A recent study has shed light on the promising long-term benefits of Middle Ear Pressure Therapy (MEPT) utilizing the EFET01 device in patients diagnosed with Ménière’s disease (MD) and delayed endolymphatic hydrops (DEH) in Japan. The investigation aimed to evaluate the effects of MEPT over two years in reducing vertigo attacks and improving hearing in individuals with MD and DEH. This study was published in Acta Oto-Laryngologica journal by Do Tram Anh and colleagues.

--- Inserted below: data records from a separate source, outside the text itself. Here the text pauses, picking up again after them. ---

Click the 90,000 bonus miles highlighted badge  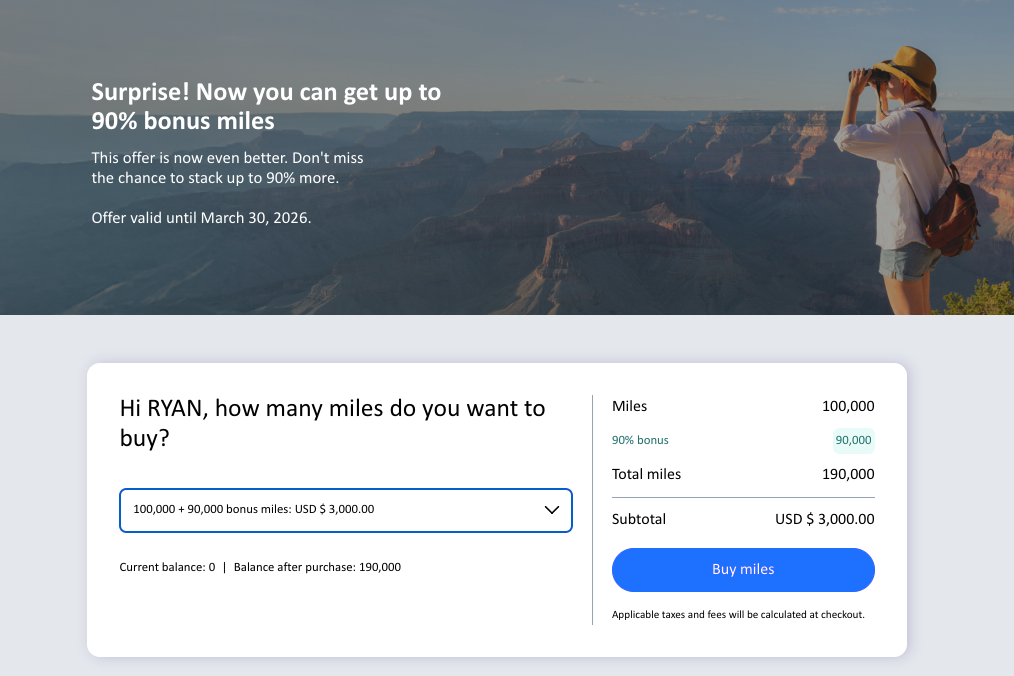pyautogui.click(x=853, y=440)
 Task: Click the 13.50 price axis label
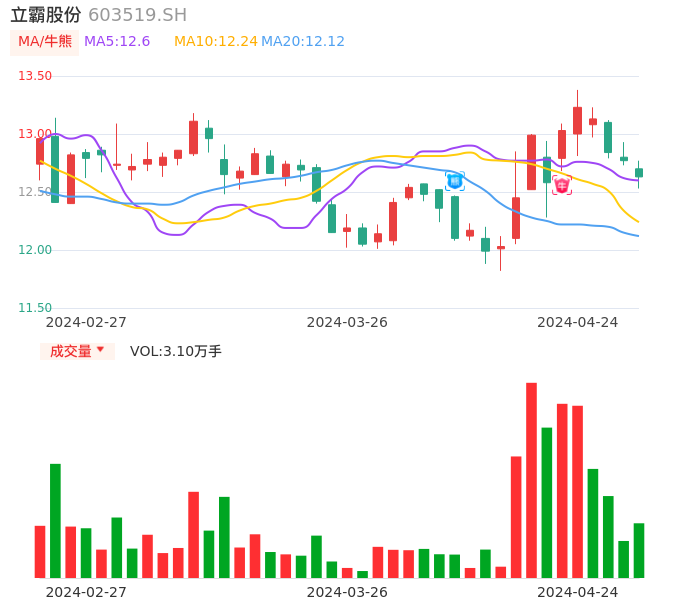[x=35, y=76]
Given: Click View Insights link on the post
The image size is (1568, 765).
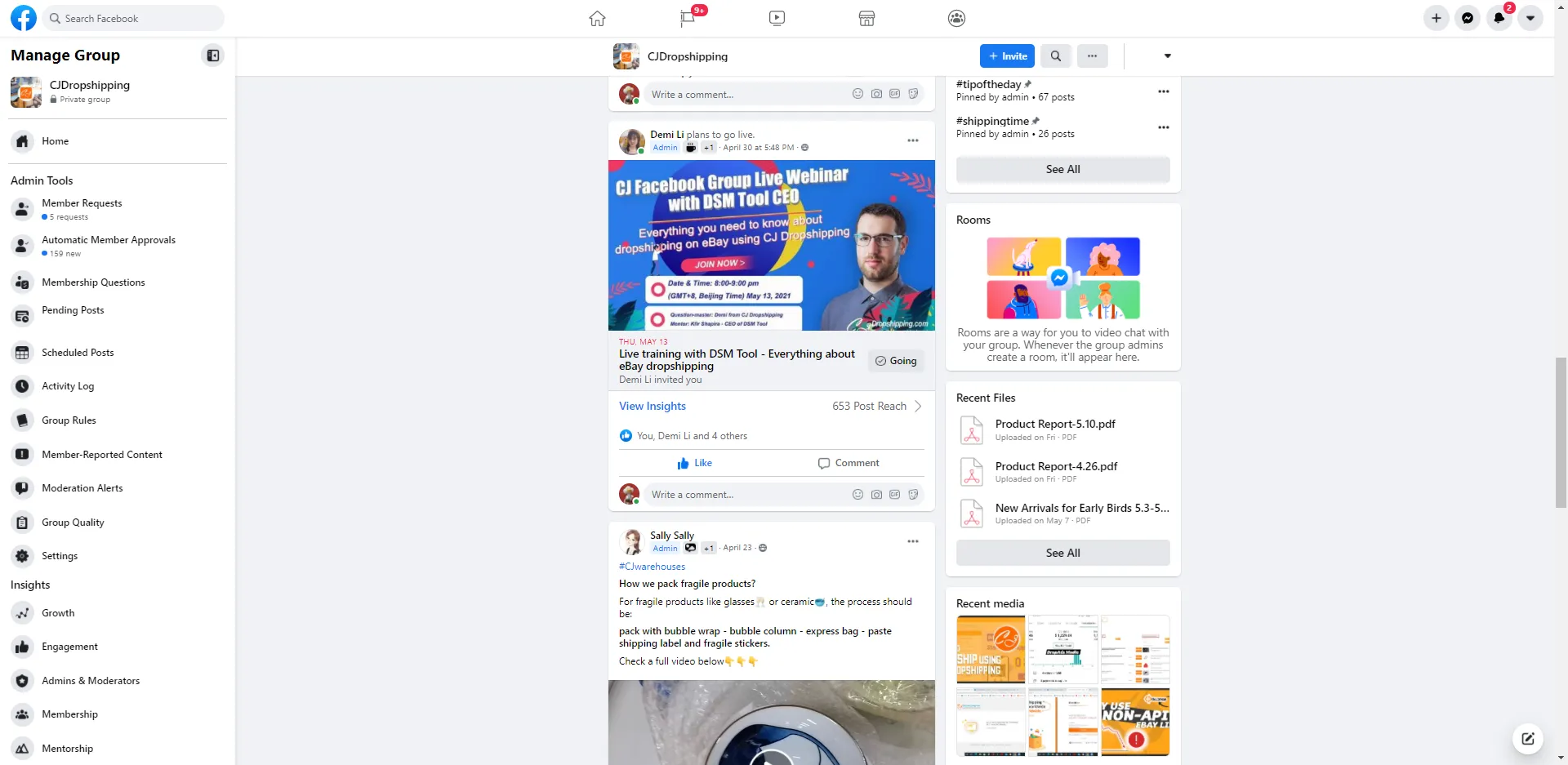Looking at the screenshot, I should pos(652,406).

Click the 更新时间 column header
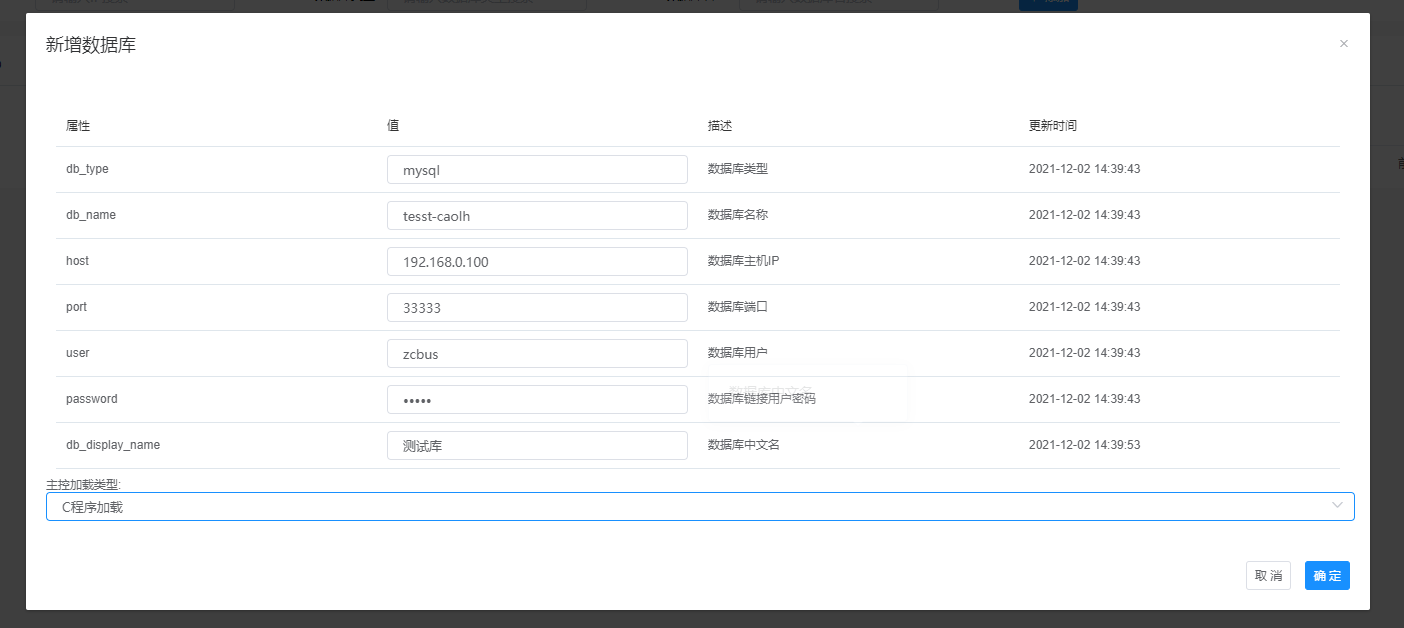[x=1052, y=126]
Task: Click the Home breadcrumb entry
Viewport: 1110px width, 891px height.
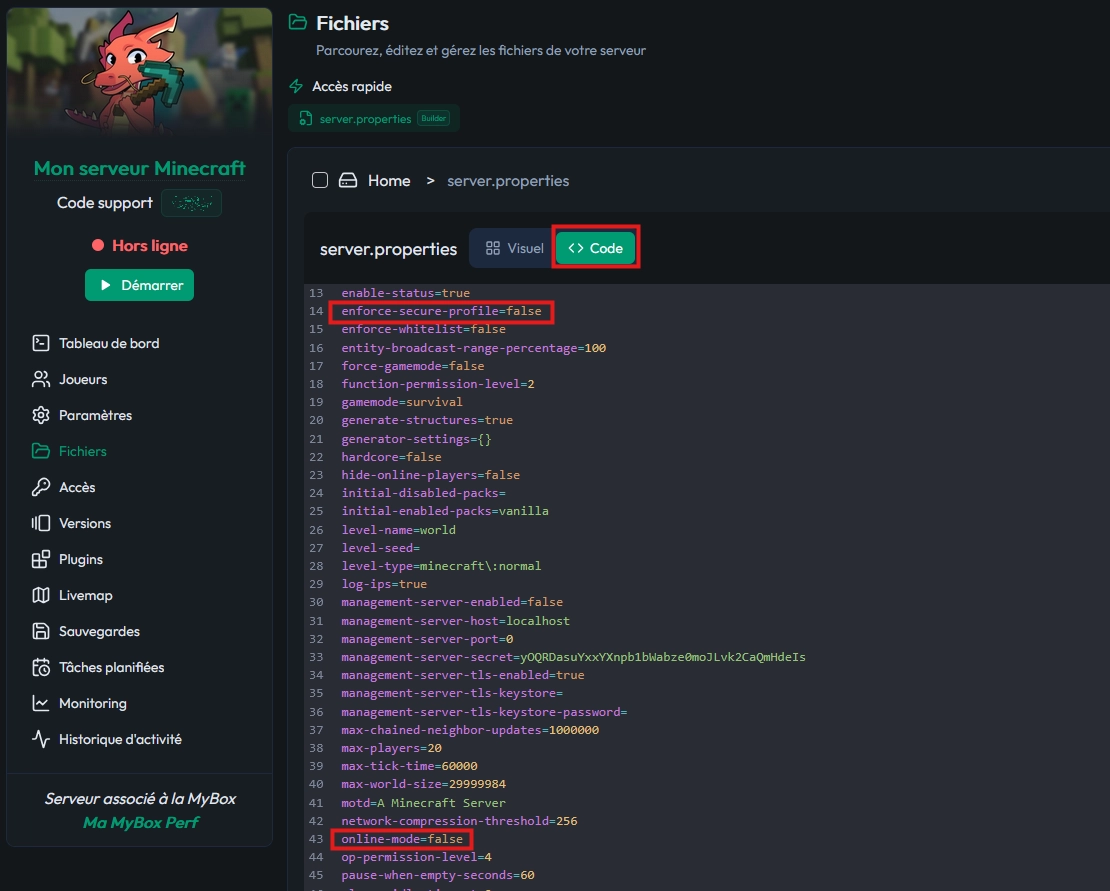Action: 389,180
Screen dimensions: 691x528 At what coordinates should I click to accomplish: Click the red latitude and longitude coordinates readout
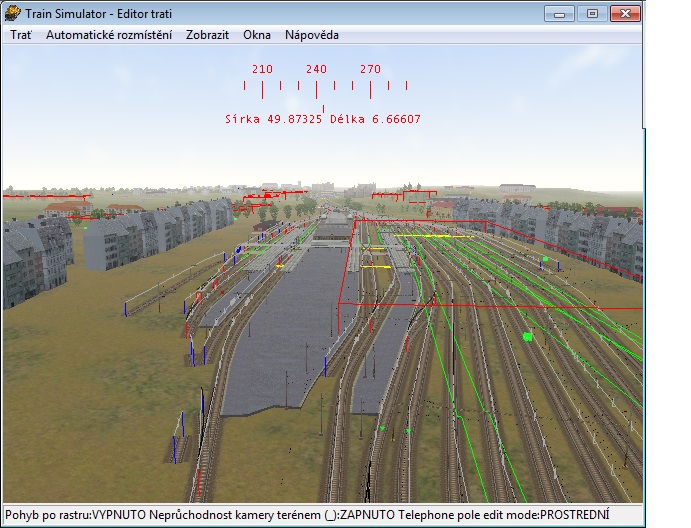click(x=323, y=119)
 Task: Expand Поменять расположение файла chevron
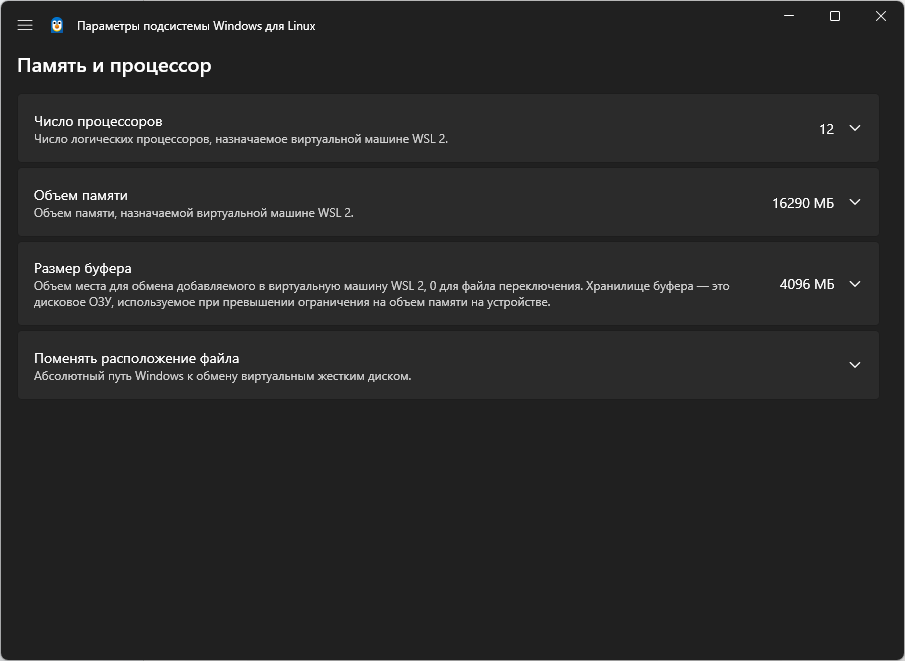click(x=855, y=365)
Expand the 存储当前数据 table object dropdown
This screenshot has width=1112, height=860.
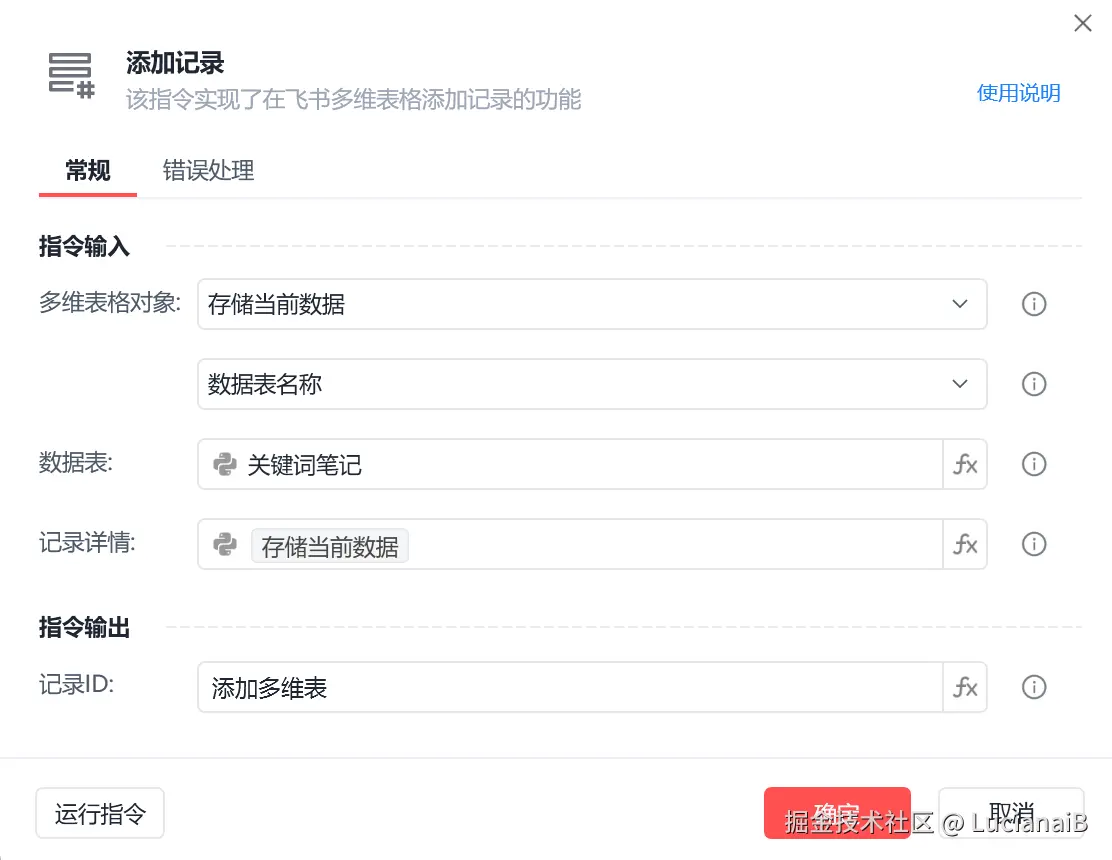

Conducted retrospectively from December 2018 to April 2021, the study included 32 MD patients and 2 DEH patients who underwent MEPT with the EFET01 device. Patients were assessed based on the Japan Society for Equilibrium Research (JSER) guidelines, tracking the frequency of vertigo attacks and changes in hearing levels for 6 months before treatment initiation up to 18–24 months post-treatment.

The results revealed significant reductions in the frequency of vertigo attacks in both MD and DEH patients following MEPT. Furthermore, the study noted a sustained stability in hearing levels for the majority of patients post-treatment.

The findings underscore the efficacy of MEPT utilizing the EFET01 device in effectively managing vertigo symptoms associated with MD and DEH. The therapy showcased its potential as a safe and beneficial option, especially for patients who had not responded well to conventional medical treatments.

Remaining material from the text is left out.